Во времена расцвета это был порт
столицы Саронской долины, увядшей,
когда Ирод построил Кейсарию.
А сейчас мы,
в легком ознобе после бессонной ночи, продолжаем
литературный разговор, начатый ранним вечером накануне.
Водка и мясо сменились к полуночи на кофе и сигареты,
друзья разъехались, жены уснули в саду,
одна в гамаке, другая в шезлонге...
Разговор
о родной литературе, о соратниках и соперниках, о том,
что это одно и то же, об их достижениях, о содержательности и
состязательности, об атлетах-демагогах из следующего поколения,
о лукавых стилизаторах из предыдущего — перетек к середине
ночи, когда движение времени зависло в черной глубине и ни
оттенка синевы уже не осталось и еще не проявилось, —
в медитацию о книгах, стихах, о сближении поэтик,
а к утру — на комические эпизоды общения
с инстанциями советской литературы
позднего застоя. Кажется,
я начинаю любить море.
Никогда не любил. Моя вода, с детства — торфяные пруды
Подмосковья. От двух-трех заездов на Черное море осталось
тяжкое чувство духоты, толпы, погруженности в поток чужих сил
и физиологии, — как от залитой потом электрички в июле. И море,
яркое, яростное даже в покое, другое – лишь усиливало
желание вернуться к темным ледяным омутам,
где слышен даже шорох стрекоз.
Но вот сейчас,
когда литературный разговор, то,
чем мы на самом деле жили всю жизнь,
в клубах и домашних салонах, дачными вечерами
под Солнечногорском и в Кратово, зимними ночами
на Ярославском или Каширском шоссе, — слился
с мягким хоровым рефреном светлых волн, — всё
ожило, задышало, заиграло, вернулось,
в это утро, в Леванте.

 

Герои «Своего времени» очень литературоцентричны. Видимо, можно сказать, что сам жанр «Своего времени» — литературный разговор. Альманах «Эпсилон-салон» возник из общения, из бесконечного разговора о литературе нескольких человек. Стал как бы овеществленной формой этого разговора. Это и осталось чуть ли не единственным реальным, предметным, что было в тогдашней жизни — кроме собственно текстов. Общая форма существования. Нечто среднее между чеховской дачей (переходное время, между «укладами» и сознаниями, промежуточность, ускользание времени между пальцами...) — и «шарашкой» (любимое дело, но в тюремных условиях)…

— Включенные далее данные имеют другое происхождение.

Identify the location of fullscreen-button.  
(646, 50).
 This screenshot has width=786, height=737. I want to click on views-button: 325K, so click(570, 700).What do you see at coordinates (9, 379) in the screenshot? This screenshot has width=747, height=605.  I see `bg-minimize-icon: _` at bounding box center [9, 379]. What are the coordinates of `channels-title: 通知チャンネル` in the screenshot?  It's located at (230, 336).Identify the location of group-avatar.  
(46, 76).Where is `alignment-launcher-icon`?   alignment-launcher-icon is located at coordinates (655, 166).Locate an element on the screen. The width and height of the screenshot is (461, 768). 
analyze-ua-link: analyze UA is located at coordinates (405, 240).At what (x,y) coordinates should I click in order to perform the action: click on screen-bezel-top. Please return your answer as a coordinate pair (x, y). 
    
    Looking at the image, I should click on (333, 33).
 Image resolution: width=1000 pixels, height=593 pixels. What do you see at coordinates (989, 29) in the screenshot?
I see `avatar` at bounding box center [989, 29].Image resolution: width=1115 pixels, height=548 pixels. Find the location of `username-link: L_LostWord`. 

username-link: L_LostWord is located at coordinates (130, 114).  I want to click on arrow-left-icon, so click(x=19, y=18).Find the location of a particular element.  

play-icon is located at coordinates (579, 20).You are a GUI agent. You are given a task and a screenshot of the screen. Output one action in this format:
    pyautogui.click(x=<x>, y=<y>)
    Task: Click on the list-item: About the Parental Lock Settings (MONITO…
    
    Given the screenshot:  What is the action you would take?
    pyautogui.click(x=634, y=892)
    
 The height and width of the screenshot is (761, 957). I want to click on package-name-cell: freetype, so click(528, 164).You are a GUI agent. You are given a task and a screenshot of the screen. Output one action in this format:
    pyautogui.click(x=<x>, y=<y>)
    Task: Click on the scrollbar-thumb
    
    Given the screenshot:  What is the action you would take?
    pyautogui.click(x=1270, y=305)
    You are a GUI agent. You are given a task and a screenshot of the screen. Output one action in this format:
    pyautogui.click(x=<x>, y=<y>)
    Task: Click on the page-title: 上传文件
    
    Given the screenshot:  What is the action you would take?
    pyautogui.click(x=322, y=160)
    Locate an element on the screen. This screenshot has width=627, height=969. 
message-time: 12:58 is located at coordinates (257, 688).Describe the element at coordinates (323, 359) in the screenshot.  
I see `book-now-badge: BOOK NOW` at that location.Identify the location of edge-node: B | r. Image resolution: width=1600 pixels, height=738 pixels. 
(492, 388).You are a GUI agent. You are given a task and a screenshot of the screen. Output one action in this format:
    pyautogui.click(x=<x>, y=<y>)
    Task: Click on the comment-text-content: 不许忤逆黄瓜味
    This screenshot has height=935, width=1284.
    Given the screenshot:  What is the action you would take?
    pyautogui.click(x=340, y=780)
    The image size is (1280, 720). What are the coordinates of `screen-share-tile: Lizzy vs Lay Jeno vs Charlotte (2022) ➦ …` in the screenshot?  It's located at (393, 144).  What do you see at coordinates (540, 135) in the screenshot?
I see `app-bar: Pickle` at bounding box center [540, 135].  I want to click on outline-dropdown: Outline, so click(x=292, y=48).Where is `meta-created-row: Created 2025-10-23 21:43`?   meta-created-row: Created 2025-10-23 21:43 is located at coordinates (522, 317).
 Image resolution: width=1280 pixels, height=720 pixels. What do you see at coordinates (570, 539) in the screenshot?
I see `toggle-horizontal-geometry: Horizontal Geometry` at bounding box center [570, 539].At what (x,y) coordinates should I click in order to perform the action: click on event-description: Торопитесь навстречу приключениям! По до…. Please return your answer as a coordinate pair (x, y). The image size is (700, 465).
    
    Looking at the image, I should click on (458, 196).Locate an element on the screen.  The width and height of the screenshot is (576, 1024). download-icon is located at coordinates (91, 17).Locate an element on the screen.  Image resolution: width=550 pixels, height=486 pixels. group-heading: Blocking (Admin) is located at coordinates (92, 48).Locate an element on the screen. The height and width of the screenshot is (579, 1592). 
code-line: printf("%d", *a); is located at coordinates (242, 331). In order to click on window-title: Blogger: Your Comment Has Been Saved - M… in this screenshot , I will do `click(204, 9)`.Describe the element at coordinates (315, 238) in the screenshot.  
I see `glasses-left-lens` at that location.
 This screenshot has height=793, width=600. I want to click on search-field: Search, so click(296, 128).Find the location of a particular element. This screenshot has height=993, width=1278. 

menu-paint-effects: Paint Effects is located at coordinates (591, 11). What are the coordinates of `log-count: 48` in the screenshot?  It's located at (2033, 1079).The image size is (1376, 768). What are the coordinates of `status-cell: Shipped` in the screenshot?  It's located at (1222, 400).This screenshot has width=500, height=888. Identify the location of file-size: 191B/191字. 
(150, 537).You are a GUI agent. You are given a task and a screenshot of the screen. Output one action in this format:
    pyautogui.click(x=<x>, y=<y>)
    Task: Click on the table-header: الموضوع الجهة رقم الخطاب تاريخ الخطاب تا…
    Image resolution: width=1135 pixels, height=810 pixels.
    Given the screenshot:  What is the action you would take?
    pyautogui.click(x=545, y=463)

В главе, посвященной кругу альманаха «Эпсилон-салон», внимание сконцентрировано на антропологии «литературного диссидентства». Оно в известном смысле было «шире» политического диссидентства. Мы отказывались от любого соотношения, от любого «анти», предполагающего нахождение в одной плоскости с тем, что отрицается. И манифестировали построение пространства для альтернативной жизни, свободной от связей не только с подсоветским, но и с социальным миром вообще. Как это было — читайте «Свое время».